Estábamos todos allí. Casi todos, solos o en grupo, con la familia o sin ella.

El farsante social que mantiene una imagen magnífica a cualquier precio, incluso al precio de que los que le rodean lo sepan. El débil de espíritu, ermitaño de la vida, generoso con los que le agreden, pero una carga eterna para los demás.

El trabajador responsable y abnegado, fuerte y apasionado, pero tan estúpido como para entregar su vida a quien no la merece. La enamorada inocente, colgada para siempre de su sueño imposible.  Y la otra, la inútil y bella jugadora de cartas con los sentimientos propios y ajenos, interesada o cobarde, según los casos. La anciana sumida en sus recuerdos y en el terror a la vida. La esclava eterna, esa que asumió desde el vientre de su madre que su papel en la vida era abrazar e iluminar la vida de los otros a cambio de su propia satisfacción, nada más. El brillante y original libertario, siempre en el límite entre  la mente y el cuerpo.
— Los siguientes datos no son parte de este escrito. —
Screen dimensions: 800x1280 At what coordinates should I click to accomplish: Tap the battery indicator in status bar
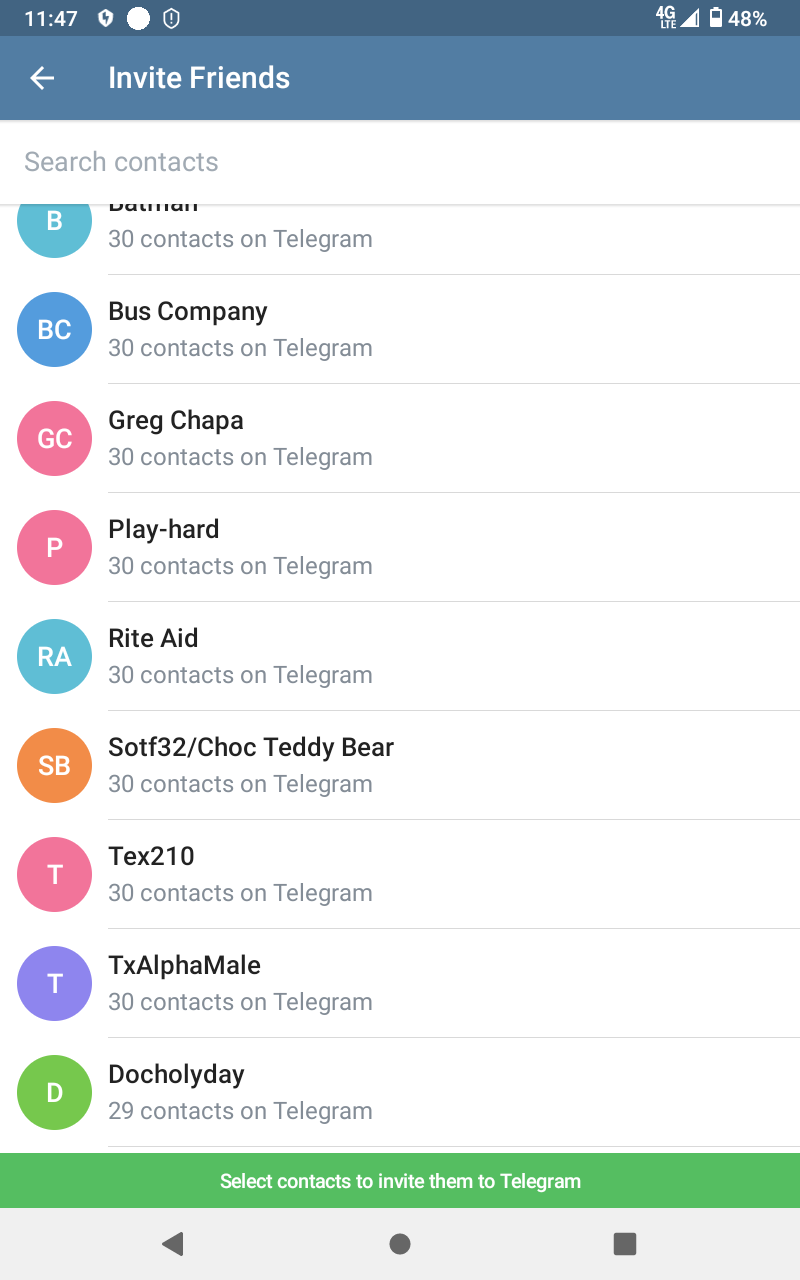click(x=716, y=18)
El viejo caprichoso y soberbio, incapaz de la más mínima generosidad, convencido de que el paso de su tiempo es un cheque de valor universal.  Y el mundo que queda allá lejos, frío y distante, fuera de nuestra piel, esa piel que Chejov jamás llega a desgarrar, esa piel que nos escuece al mirar, pero no se rasga, no se desangra y, quizá por eso, nunca muere. La piel de lo que no tiene ningún camino, sin heridas, sin bocas, sin abismos; la piel eterna , anclada en algún punto neutro de la vida , al borde siempre del final, sobreviviendo perpetuamente, sin entrar ni salir. La casa de campo de los que siempre están en el mismo lugar, frente al bosque, sin hacer nada diferente a su propio ciclo, sin enfrentar la herida, sin más futuro que la resignación y la espera, dulce espera de lo no llega a ser luz ni tinieblas.
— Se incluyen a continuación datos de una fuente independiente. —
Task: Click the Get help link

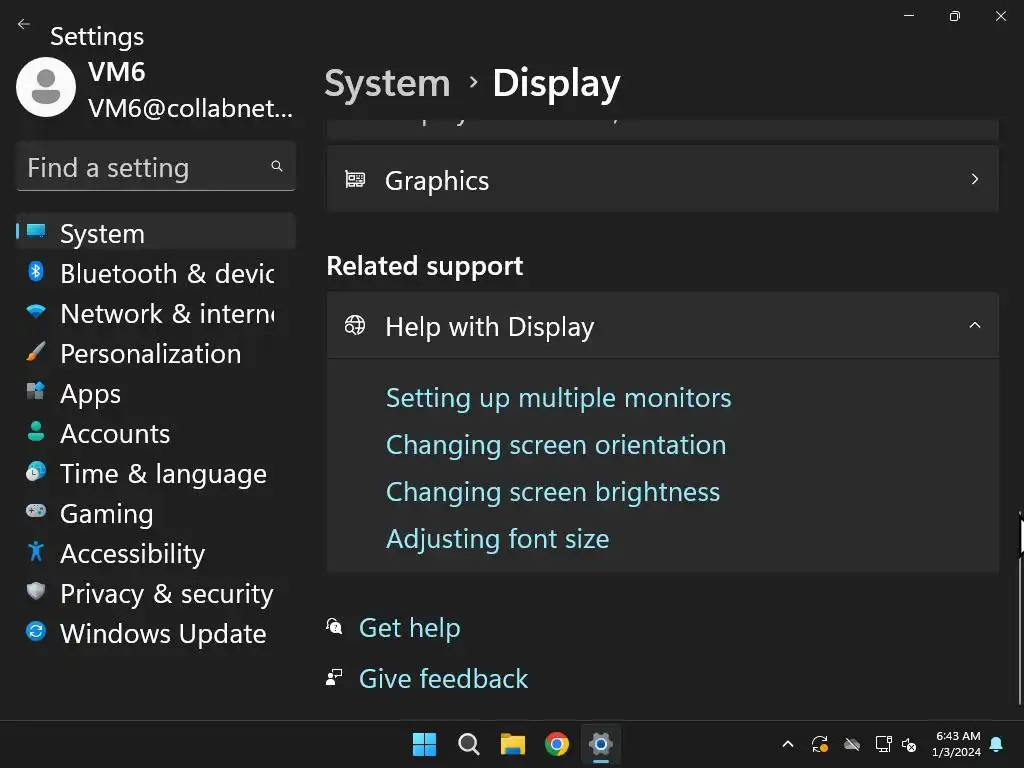Action: click(409, 628)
Y ese sentimiento flotaba en el ambiente, como el humo se descolgaba del cielo. Había miedo y retención, miedo a no poder sentir por completo el alma de los personajes, miedo  a no transmitir, un miedo que producía ondas y altibajos, exabruptos y mentiras, no muy grandes ni muy pequeñas, como el círculo de luz mediocre donde viven los que nunca van a ninguna parte.